Une demi-heure plus tard commencera enfin le show tant attendu, avec l’intro apparemment classique (j’ai demandé aux experts des Four Horsemen qui m’accompagnaient), des images de Le bon, la brute et le truand, avant un démarrage en trombe avec un Hit the lights thrash s’il en est, suivi du légendaire Master of puppets, un classique. Le No Remorse (qui avait heurté de prime abord mes tympans par la reprise de Cannibal Corpse) déchaîna un peu plus les foules, rapidement suivi du sombre For whom the bells tolls.

Un surprenant Hell and back, issu du dernier EP en date (Beyond Magnetic) me ferait presque envie d’acheter la galette, même si dans sa composition, rien de neuf sous le capot, il ressemble à The day that never comes ou The unnamed feeling. Mais c’est si bon, alors what else ? Après cette première partie du show, extinction des lumières pour une intro visuel du Black album, le marteau qui a enfoncé le clou du combo Hammett / Ulrich / Hetfield. Joué pas forcément dans l’ordre, ce qui permettra aux moins assidus (comme moi) d’apprécier différemment des morceaux plus dans l’ombre tels Struggle Within ou The God that failed avant de jouir à l’écoute de Of wolf and man, The unforgiven ou Nothing else matters.

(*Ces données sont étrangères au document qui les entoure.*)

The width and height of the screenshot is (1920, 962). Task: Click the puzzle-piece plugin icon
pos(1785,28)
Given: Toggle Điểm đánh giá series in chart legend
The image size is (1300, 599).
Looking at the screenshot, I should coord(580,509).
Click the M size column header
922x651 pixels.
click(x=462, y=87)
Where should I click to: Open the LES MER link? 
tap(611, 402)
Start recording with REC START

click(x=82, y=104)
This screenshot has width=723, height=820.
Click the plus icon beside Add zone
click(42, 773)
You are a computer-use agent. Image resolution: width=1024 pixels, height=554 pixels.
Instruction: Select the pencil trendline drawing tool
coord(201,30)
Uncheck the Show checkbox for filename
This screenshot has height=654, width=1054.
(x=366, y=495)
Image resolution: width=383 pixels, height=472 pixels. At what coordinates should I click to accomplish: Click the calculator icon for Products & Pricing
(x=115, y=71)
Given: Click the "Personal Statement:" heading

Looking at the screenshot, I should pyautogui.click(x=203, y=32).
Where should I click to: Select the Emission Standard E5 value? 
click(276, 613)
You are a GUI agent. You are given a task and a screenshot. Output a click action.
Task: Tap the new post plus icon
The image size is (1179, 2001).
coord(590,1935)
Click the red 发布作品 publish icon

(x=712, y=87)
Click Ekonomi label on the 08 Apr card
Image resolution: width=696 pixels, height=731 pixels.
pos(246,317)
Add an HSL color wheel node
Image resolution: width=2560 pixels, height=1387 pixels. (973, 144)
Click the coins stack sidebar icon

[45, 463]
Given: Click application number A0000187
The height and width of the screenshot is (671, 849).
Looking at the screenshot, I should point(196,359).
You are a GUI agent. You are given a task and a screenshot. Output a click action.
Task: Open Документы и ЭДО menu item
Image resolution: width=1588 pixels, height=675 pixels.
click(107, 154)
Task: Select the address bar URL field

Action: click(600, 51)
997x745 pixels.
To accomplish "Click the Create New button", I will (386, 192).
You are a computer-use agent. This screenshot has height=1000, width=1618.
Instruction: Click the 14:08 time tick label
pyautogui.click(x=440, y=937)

Un show bien enlevé donc, des papys en forme, même si on sentait Hetfield parfois sur la brèche, et un bassiste habillé façon néo-métal avec des couettes (!) parfois à la ramasse (grimace de douleur et sueur au front) sur les tempos excessifs des titres issus de Kill’em all, avant un rappel en forme de triptyque avec le sprint de Battery, le show son et lumière de One, et l’explosif Seek and destroy.

Bref, sans être fan ultime de Metallica, un très bon concert pour des titres relativement intemporels, des tubes comme s’il en pleuvait (même ma grand’mère a du entendre au moins une fois un de leurs titres !), une foule éclectique quoi que beaucoup de bikers et de jeunes à clou, un stade bien rempli et un groupe qui n’a plus rien à prouver.